There are many mid-level and small-level companies who have plenty of work in hand. But the required infrastructure, space, and systems to recruit in-house people are often a challenge. In such cases, these companies need ample production resources at a cost-effective value, without compromising on the quality of work. And, this can be done by hiring a freelancer: This kind of remote hiring process can help deliver bulk quantities of work at less cost and without overhead infrastructure. And this in turn will help the small-scale company stay and flourish in the market; and it may even compete at par with its larger competitors this way.

 Low Infrastructure & Production Cost

When companies recruit freelancers, they understand that it will reap no extra infrastructure cost, set-up cost, training cost, or maintenance cost. These usually make up part of the CTC (cost to the company) for any full-time employee. Whereas, when companies hire freelancers, the contract is on the basis of the prevalent infrastructure and for available resources, including the maintenance. For, freelance hires often use their own equipment as well.

(However, companies must also have be prompt in payments and milestone reviews during the term of the contract in order to enable optimal level of work-quality.)

 Experience & Technical Training

A major cost of most companies is in training their talents for any business process they’ve been hired for. Plus, every resource is unique and demands special attention, especially when they are learning new skills. Big employers and organizations have separate training units especially for this purpose. And technical training is quite expensive as it requires a special workforce to handle such operations. This is one area where major funds are utilized.

However, most of these costs are either cut down extensively or even completely if a company is hiring freelancers!

Experienced freelancers mostly operate virtually, with no workplace. This style of remote working is trending due to the advancements of technological applications. Ease of communicate has additionally reduced the old barriers for hiring freelancers, and has thus opened up new doors for worldwide manpower resources.

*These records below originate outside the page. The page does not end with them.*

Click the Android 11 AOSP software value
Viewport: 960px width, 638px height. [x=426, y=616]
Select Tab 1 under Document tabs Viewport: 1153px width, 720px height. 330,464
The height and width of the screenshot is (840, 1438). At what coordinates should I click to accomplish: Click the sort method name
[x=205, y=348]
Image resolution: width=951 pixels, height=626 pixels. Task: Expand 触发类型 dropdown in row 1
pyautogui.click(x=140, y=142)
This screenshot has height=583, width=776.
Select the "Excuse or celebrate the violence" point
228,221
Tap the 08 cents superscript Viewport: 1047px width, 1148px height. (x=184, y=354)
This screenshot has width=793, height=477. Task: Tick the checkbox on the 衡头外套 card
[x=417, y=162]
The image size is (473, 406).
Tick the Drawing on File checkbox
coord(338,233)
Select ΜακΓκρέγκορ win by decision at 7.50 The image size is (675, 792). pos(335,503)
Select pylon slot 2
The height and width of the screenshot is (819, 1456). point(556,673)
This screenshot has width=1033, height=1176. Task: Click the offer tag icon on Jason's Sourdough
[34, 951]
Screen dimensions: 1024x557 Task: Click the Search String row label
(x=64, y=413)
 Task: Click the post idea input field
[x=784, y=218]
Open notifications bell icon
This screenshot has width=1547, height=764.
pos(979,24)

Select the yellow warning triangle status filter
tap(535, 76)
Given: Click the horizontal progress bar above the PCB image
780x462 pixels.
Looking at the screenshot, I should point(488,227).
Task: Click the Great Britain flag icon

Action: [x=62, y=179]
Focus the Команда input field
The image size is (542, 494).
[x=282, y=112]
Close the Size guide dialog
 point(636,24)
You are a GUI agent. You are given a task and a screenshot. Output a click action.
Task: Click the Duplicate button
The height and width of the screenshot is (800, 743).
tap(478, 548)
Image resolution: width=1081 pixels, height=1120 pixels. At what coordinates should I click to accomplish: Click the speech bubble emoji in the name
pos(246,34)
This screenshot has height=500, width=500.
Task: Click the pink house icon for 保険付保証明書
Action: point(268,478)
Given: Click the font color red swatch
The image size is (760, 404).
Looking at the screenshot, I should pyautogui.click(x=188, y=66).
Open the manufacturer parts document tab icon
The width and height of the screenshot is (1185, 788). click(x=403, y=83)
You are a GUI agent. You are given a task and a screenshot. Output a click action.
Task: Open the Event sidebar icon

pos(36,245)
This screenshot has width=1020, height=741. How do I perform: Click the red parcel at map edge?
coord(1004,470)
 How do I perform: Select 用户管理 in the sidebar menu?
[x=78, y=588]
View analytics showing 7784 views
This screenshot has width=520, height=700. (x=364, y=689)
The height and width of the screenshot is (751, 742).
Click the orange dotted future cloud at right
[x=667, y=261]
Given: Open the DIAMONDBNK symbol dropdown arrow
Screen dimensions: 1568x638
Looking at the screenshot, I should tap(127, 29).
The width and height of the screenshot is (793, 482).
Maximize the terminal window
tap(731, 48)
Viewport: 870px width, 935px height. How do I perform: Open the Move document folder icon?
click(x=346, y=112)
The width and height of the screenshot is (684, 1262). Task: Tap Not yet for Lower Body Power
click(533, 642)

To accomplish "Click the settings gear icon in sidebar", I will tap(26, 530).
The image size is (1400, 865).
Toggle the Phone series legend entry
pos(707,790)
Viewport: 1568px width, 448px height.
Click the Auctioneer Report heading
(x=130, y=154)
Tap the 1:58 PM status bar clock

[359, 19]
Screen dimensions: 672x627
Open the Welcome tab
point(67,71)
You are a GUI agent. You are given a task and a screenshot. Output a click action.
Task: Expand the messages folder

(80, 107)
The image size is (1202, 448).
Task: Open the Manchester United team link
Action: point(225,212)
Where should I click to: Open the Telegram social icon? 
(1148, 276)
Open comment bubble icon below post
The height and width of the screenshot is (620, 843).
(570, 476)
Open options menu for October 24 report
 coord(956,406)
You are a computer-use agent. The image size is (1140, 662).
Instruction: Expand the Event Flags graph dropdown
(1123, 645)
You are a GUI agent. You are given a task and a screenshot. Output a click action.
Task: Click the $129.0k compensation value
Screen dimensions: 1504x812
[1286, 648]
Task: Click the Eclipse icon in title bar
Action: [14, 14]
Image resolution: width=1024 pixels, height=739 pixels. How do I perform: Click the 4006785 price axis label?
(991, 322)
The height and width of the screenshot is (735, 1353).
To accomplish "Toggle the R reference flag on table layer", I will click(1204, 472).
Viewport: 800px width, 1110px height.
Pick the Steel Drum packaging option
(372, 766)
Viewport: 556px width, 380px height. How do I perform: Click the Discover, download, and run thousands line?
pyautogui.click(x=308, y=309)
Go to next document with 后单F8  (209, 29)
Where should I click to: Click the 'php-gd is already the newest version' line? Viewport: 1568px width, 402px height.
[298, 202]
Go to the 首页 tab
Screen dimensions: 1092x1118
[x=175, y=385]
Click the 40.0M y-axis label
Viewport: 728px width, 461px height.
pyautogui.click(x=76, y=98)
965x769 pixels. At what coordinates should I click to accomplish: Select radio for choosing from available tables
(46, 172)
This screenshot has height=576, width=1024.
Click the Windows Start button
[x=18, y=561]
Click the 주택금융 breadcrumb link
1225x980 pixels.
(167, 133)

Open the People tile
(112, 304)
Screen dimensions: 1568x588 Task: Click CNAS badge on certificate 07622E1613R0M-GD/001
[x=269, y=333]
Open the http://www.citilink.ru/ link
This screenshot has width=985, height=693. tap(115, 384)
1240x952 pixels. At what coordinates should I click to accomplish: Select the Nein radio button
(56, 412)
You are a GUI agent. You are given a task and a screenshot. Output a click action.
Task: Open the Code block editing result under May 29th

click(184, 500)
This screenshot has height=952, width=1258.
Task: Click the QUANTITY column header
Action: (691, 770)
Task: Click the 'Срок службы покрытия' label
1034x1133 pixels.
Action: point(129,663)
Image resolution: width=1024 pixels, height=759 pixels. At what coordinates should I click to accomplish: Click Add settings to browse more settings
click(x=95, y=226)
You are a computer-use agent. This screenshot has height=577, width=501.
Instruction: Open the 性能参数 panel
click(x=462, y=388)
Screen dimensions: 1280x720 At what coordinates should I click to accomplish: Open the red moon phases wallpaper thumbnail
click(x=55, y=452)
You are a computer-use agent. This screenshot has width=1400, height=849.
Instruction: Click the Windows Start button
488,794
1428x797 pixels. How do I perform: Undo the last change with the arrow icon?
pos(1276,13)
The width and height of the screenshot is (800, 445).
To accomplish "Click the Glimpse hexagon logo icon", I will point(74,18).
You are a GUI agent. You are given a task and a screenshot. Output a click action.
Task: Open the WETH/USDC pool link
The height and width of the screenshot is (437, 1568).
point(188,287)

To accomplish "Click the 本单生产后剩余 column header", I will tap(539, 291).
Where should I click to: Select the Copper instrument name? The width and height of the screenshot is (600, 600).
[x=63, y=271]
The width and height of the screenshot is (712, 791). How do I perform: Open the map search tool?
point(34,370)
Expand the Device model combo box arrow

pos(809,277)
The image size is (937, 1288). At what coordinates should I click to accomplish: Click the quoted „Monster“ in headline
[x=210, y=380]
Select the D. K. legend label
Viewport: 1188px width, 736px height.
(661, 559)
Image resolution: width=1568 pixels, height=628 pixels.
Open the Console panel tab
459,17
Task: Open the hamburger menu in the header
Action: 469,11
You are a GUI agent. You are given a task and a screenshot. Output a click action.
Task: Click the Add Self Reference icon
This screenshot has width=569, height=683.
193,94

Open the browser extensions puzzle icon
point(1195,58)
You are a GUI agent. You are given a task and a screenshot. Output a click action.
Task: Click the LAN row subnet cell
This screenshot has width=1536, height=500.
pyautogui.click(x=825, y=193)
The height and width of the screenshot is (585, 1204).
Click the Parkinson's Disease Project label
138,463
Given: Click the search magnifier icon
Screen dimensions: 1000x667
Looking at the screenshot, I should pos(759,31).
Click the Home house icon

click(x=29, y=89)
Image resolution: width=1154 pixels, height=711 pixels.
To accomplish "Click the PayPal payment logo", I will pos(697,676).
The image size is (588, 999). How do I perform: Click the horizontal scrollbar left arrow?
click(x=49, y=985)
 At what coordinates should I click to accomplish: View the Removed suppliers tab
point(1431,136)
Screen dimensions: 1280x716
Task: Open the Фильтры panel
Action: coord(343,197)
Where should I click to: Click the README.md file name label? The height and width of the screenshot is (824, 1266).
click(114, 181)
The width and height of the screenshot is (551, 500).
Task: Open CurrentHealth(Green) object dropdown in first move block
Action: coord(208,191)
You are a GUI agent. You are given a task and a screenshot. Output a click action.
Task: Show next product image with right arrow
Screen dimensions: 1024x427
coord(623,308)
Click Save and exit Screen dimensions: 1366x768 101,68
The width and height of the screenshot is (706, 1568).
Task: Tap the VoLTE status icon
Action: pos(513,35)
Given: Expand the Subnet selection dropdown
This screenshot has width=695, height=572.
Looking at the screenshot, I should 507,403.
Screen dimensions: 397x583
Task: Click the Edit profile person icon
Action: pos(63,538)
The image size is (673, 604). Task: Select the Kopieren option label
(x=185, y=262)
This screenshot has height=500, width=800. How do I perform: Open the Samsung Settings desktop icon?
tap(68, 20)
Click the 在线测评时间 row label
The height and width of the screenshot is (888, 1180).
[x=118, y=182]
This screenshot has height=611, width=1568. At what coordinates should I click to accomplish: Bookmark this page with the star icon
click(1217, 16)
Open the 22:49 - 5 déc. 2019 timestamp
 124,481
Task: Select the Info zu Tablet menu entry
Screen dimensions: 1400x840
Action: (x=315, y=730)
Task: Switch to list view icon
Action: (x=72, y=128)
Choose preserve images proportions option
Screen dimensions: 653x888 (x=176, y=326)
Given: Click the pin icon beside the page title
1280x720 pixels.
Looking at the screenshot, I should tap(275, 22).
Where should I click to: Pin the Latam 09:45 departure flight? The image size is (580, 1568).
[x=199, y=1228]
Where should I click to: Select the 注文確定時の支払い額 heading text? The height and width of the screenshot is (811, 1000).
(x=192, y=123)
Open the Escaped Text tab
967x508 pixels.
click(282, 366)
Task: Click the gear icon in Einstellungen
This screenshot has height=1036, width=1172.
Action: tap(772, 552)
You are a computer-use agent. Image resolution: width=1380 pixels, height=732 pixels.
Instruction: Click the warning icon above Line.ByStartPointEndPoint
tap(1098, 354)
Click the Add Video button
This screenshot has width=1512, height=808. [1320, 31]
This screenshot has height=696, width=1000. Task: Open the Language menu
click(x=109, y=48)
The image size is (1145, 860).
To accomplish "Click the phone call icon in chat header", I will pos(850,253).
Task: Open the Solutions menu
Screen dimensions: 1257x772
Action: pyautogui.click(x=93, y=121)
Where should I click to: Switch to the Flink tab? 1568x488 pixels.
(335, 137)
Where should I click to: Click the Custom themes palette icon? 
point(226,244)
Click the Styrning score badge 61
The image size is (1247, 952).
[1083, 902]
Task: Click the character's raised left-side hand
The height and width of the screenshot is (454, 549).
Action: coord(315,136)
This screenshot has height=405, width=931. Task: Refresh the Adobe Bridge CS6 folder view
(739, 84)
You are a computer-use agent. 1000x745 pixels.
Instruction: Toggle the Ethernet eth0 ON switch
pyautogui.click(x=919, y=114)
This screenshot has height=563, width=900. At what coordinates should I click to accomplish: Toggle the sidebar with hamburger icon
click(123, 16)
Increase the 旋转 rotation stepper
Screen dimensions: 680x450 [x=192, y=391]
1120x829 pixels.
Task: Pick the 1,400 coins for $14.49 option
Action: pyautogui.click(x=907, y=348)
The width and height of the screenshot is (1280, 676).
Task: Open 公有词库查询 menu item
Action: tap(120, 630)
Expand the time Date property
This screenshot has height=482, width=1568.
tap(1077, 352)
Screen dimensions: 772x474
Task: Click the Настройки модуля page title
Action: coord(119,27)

When companies hire freelancers, they get valid and current information about them from industry honchos or through online sources. The background verification and skill-set can be checked through provided sources or separately. Testimonials and recommendations from industries and customers certainly help as well, especially when it comes from a known person. Plus, freelancers can often start working immediately after the basic formalities, unlike a sourced candidate from another company since they do not need to serve a notice period.

The freelance community and workforce is thus growing rapidly, which has facilitated businesses in hiring, and also in considering their present and future business strategies. With the use of collaborative and smart technology, the hiring of freelancers has enabled companies to redefine the workplace by making it equally effective with remote talent alongside full-time employees.